Tidbit: It's a long one - hear me out:

  • Turmeric is known as a power ingredient due to the active compound, curcumin, which is associated with anti-inflammatory, anti-cancer, anti-diabetic, anti-diarrheal, anti-microbial, anti-viral, and antioxidant properties.

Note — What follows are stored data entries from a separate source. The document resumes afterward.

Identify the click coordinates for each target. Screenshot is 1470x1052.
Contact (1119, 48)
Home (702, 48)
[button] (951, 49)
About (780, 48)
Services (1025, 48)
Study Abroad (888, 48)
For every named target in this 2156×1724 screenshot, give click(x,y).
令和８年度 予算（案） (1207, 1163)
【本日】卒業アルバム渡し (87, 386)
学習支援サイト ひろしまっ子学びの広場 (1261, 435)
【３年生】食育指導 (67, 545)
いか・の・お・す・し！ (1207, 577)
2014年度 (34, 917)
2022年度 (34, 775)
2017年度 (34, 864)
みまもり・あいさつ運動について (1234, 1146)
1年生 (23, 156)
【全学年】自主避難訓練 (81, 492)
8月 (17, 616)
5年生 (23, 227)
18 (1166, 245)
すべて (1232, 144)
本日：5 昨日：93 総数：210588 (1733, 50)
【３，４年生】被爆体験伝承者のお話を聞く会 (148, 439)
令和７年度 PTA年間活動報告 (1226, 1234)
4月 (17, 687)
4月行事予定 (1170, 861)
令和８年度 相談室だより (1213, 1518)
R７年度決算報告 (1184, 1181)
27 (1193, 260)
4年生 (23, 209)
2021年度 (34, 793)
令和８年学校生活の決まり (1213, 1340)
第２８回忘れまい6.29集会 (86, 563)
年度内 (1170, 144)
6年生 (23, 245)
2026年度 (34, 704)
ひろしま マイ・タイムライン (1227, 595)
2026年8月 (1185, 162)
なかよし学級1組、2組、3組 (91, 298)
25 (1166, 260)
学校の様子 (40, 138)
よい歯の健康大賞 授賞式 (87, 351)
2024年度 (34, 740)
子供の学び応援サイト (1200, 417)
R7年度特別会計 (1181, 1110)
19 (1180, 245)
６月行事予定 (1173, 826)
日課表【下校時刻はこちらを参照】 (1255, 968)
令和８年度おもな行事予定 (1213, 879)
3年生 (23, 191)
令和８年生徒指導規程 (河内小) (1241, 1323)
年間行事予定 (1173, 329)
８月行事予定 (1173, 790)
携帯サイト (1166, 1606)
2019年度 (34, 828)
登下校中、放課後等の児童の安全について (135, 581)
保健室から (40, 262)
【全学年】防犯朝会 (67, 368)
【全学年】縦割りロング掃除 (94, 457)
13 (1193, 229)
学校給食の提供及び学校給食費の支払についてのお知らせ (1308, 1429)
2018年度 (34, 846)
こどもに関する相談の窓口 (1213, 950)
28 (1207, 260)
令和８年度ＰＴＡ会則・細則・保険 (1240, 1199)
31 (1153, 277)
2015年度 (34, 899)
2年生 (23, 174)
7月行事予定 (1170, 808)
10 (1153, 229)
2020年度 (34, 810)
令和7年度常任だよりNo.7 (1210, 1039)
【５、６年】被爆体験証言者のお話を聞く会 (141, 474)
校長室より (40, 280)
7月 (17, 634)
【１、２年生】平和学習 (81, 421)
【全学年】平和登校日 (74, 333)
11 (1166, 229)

Woah, that's a biggie.

  • When turmeric is combined with black pepper, as it is in this recipe, the body's absorption of curcumin increases by up to 2,000%.



  • Vegan

  • Gluten Free

 

Equipment:

  • Cutting board

  • Knife

  • Large pot

 

Ingredients:

  • A drizzle of olive oil

  • 1 small yellow onion, diced

  • 14.5 ounce can petite diced tomatoes, drained, roughly 1 ½ cups of diced tomatoes can be used as well

  • 3 cloves garlic, minced

  • 1 teaspoon ginger, grated

  • 1 teaspoon paprika

  • ½ teaspoon ground turmeric

  • ¼ teaspoon ground black pepper

  • ¼ teaspoon ground coriander

  • ⅛ teaspoon ground cumin

  • ⅛ teaspoon cayenne pepper

  • 1.5 cups vegetable broth (I make my own, recipe to be shared soon, but if you use store-bought I recommd using low to no sodium

  • 15 ounce can chickpeas, drained

  • 1.25 cup coconut milk (more if you like it creamier, but I think this was fine)

  • 1 tablespoon pure maple syrup, this helps balance the acidity of the tomatoes

  • 1 heaping teaspoon creamy peanut butter (or other nut butter)

  • 2 to 3 loosely packed cups spinach, roughly chopped (can sub with another leafy green like kale or swiss chard, if you prefer)

  • salt, to taste (I hate it when people say this in recipes, but it really was true.....I just added a pinch each time, as needed, as I tasted along the way)

 

Steps:

  1. Warm up oil on medium heat, saute onions (5 minutes, until aromatic), add tomatoes and saute another 10 minutes

  2. Add ginger, garlic, turmeric, cayenne pepper, paprika, pepper, coriander and cumin. Mix and let it warm up a few minutes – smell the yummy smells

  3. Lower heat, add broth, chickpeas, maple syrup, coconut milk and peanut butter

  4. Cover pot and simmer 15-30 minutes

  5. Add salt as needed

  6. Add spinach/leafy green 5 minutes before taking off heat.